Riso di Sibari e cocktail calabresi
Siamo nella Piana di Sibari, dove il profumo del mare e quello delle montagne si mescolano nell’aria. Questo è il regno dell’azienda agricola a conduzione familiare Magisa, che gestisce 350 ettari di risaie. La loro produzione di 25mila quintali di riso all’anno è frutto di un terreno salmastro unico e di un microclima perfetto, con acqua a scorrimento tra il Parco Nazionale del Pollino e il mare. L’innovazione si fonde con la tradizione, grazie a una lavorazione artigianale che utilizza macchine innovative ma anche tecniche tradizionali a pietra e rulli. L’azienda Magisa. è stata pluripremiata, conquistando riconoscimenti in tutto il mondo, dalla “Bandiera Verde” in Italia alle future risotterie in Cina. Dal 2020, producono anche il “riso Jemma”, una varietà autoctona che si può trovare solo qui.

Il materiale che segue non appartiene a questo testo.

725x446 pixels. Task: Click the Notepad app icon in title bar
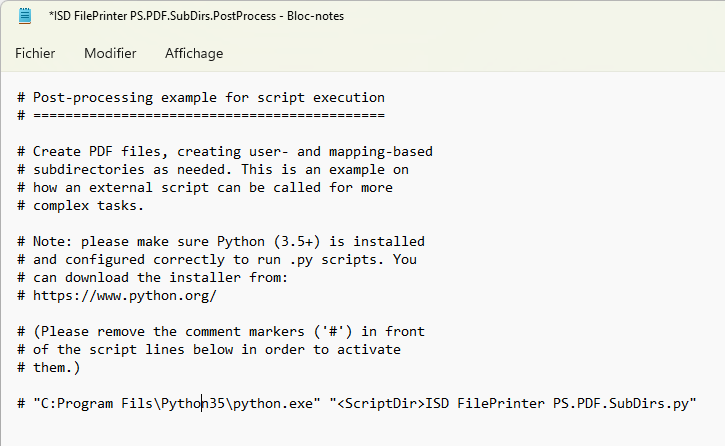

Questo riso non è solo un cereale, ma il punto di partenza per un viaggio nel gusto, magistralmente interpretato dallo chef Pietro Spataro, artista dei sapori, convinto che la bellezza si trovi nella semplicità e che ha creato una sinfonia di profumi e sapori calabresi abbinati ad ogni piatto.
Crespella di riso con guanciale e provola: un piatto gratinato con sentori di mentuccia greca, abbinato ad un Calabrian Spritz: 3 cl di liquore al cedro, 6 cl di prosecco brut, e un top di seltz. Decorato con menta fresca e cedro, il drink bilancia la ricchezza del piatto.
Cubotto di Carnaroli con ragù di Podolica: un piatto intenso con cardoncelli e caciocavallo silano. Si sposa alla perfezione con l’Americano del Capo, preparato con 3 cl di Vecchio Amaro del Capo, 3 cl di blood bitter, 3 cl di vermouth rosso e un tocco di soda.
Torta di riso Carnaroli: un dessert con ricotta di pecora, fichi DOP di Cosenza e mandorle. Abbinato al Clementino Tonic, un cocktail che unisce 6 cl di liquore al clementino, ghiaccio e tonica Mediterranean.
Questo percorso gastronomico dimostra come la passione, l’eccellenza e la creatività possano trasformare un semplice ingrediente in un’esperienza sorprendente.